Go through the material and pull out every line with the string "width" in it.

--------

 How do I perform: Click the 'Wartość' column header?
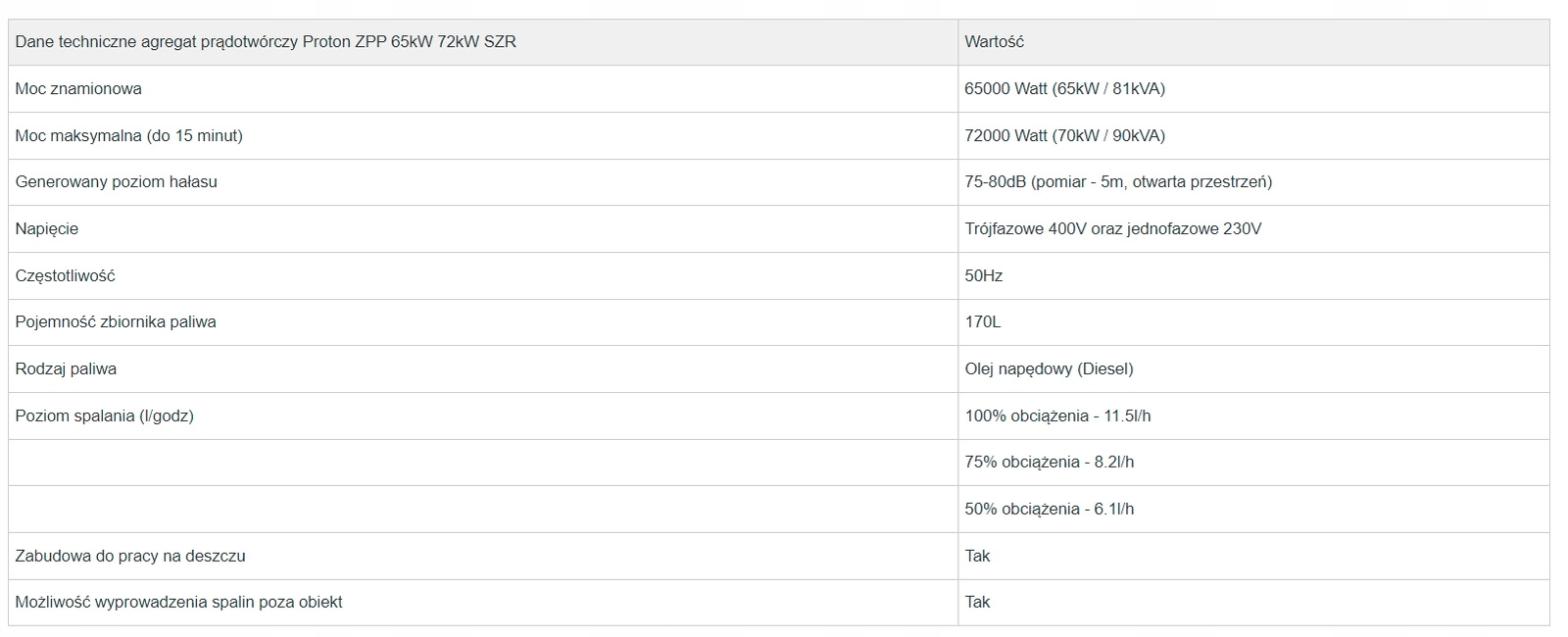point(994,42)
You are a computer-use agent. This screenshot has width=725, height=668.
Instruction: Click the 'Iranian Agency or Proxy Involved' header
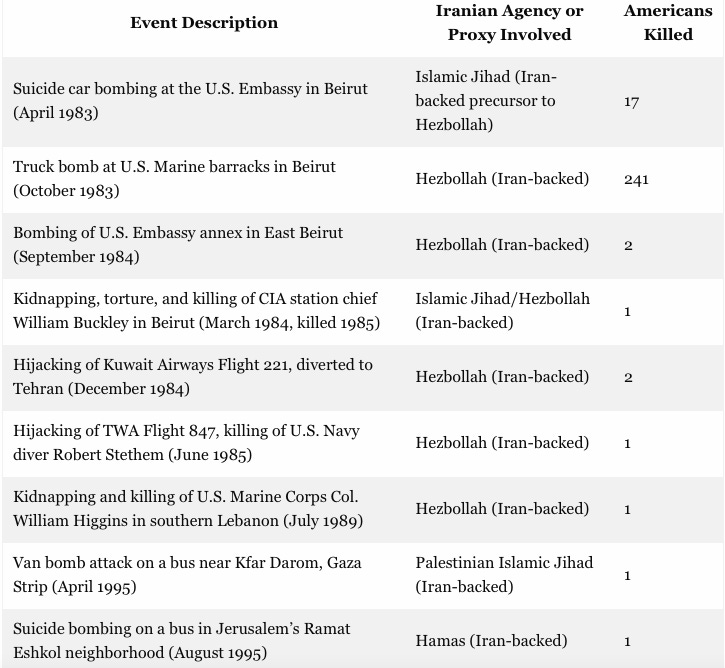click(509, 23)
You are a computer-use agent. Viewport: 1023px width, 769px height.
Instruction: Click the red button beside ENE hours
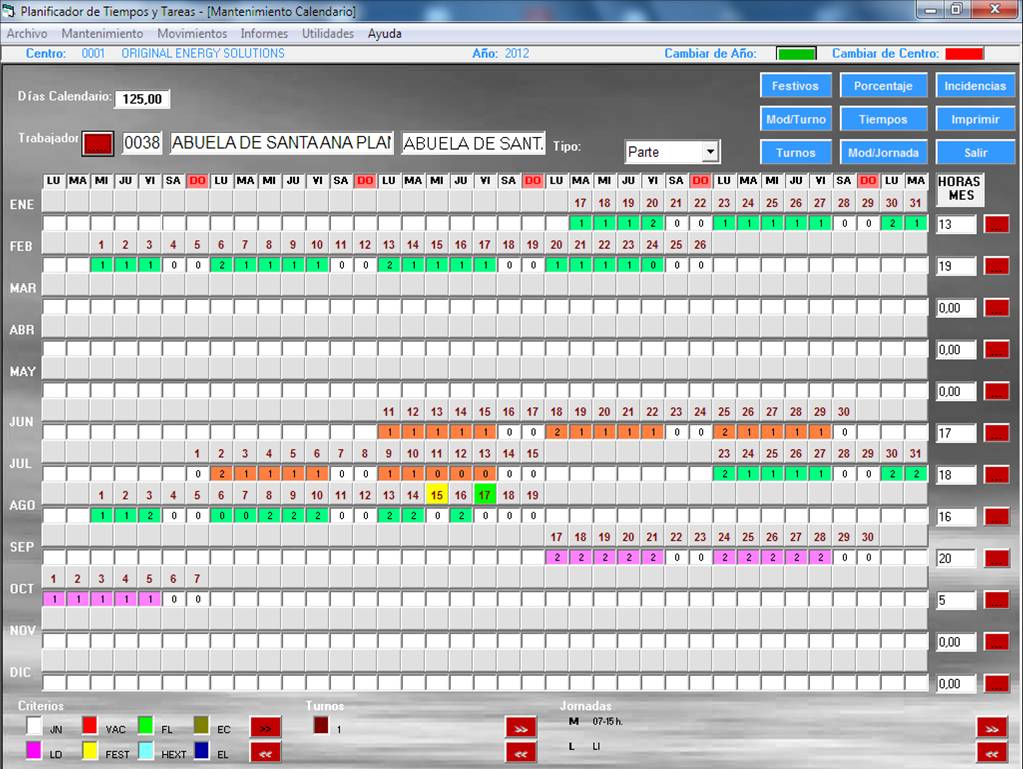tap(996, 224)
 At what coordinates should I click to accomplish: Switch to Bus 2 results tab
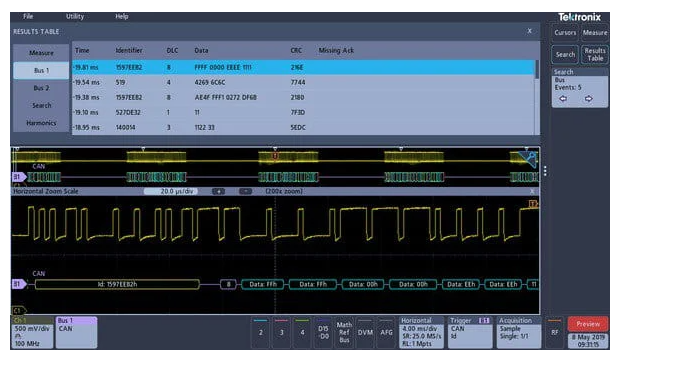41,88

--------

Problem solution ::
You are a computer-use agent. This screenshot has width=725, height=668.
You are a computer-use agent. Viewport: 1023px width, 769px height.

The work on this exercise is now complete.